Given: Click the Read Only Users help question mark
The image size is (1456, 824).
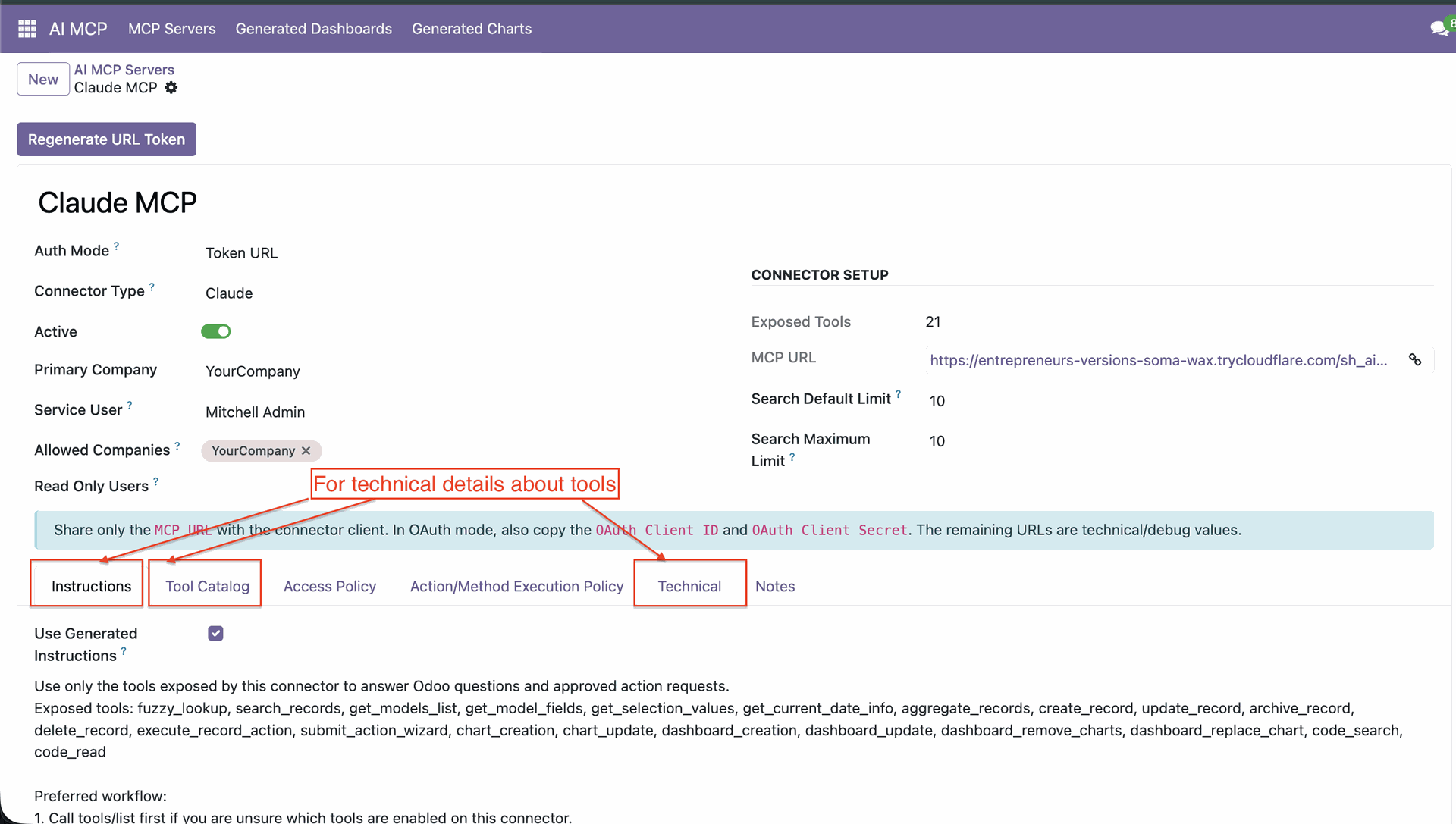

——

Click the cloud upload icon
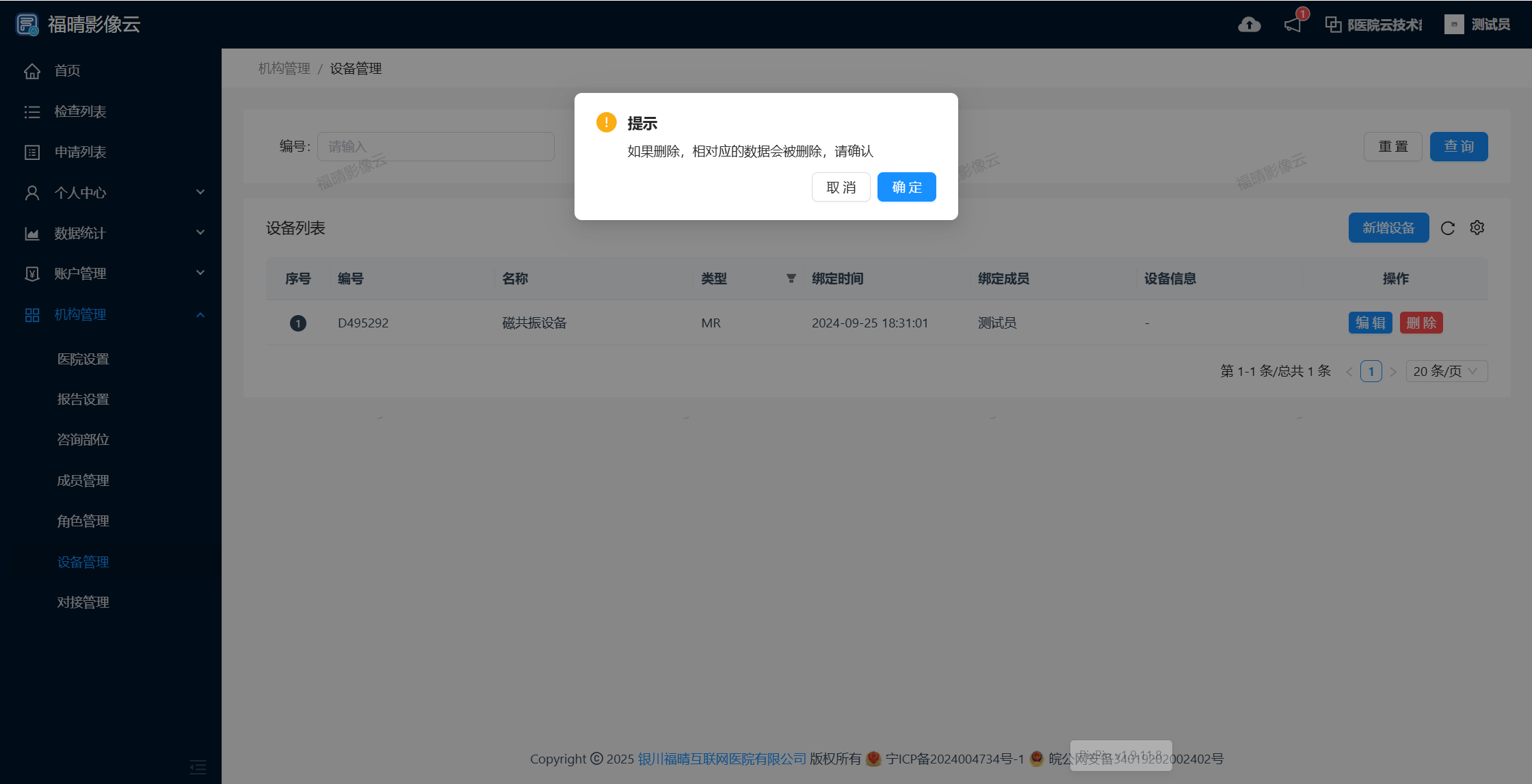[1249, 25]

——

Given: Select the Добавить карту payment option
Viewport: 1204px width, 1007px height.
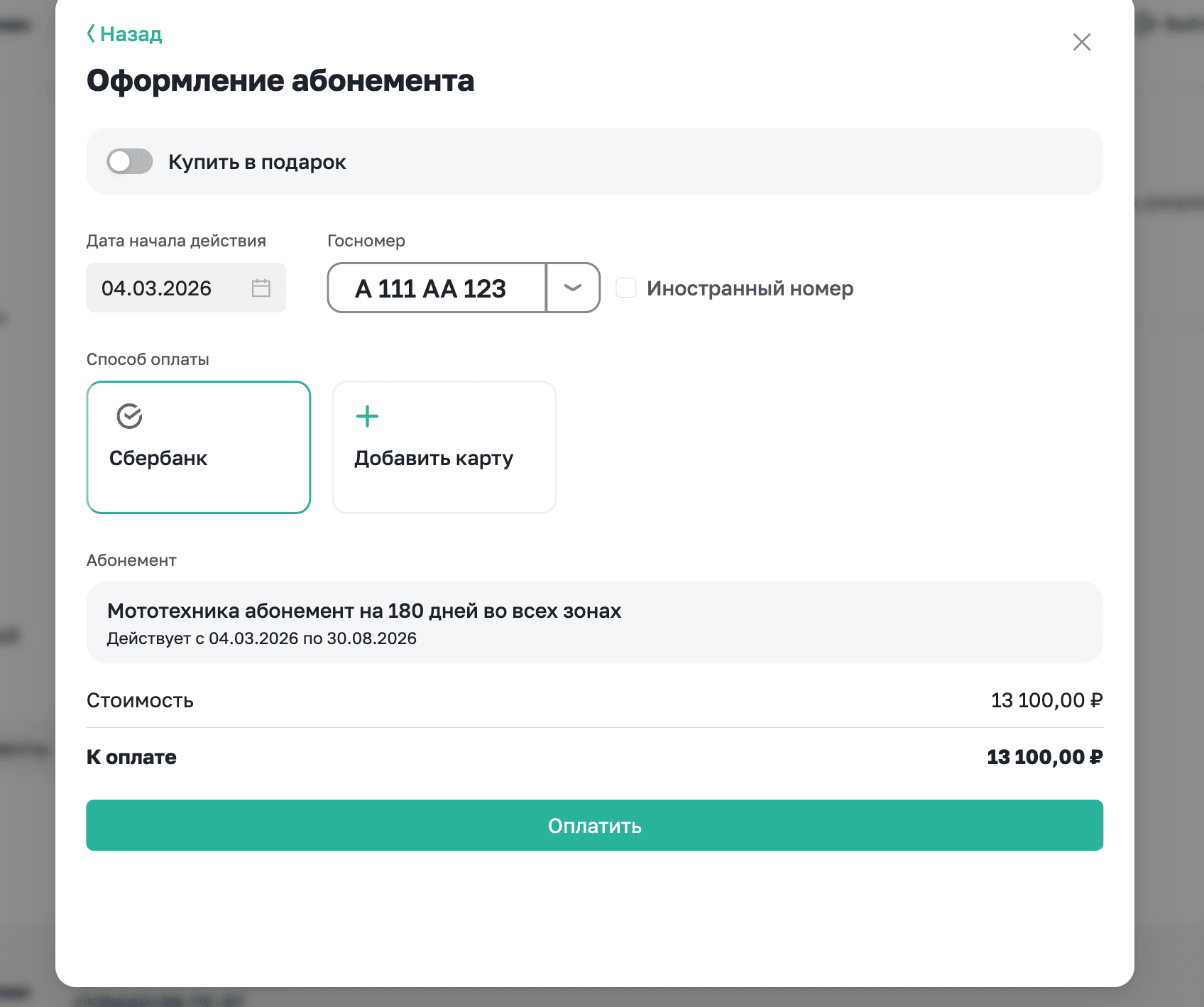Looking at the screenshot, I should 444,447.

——

What the exercise asks>
Look through the entries above and copy each line that has "Given" in it.

Exercise response>
Given: Click the Read Only Users help question mark
Given: Select the Добавить карту payment option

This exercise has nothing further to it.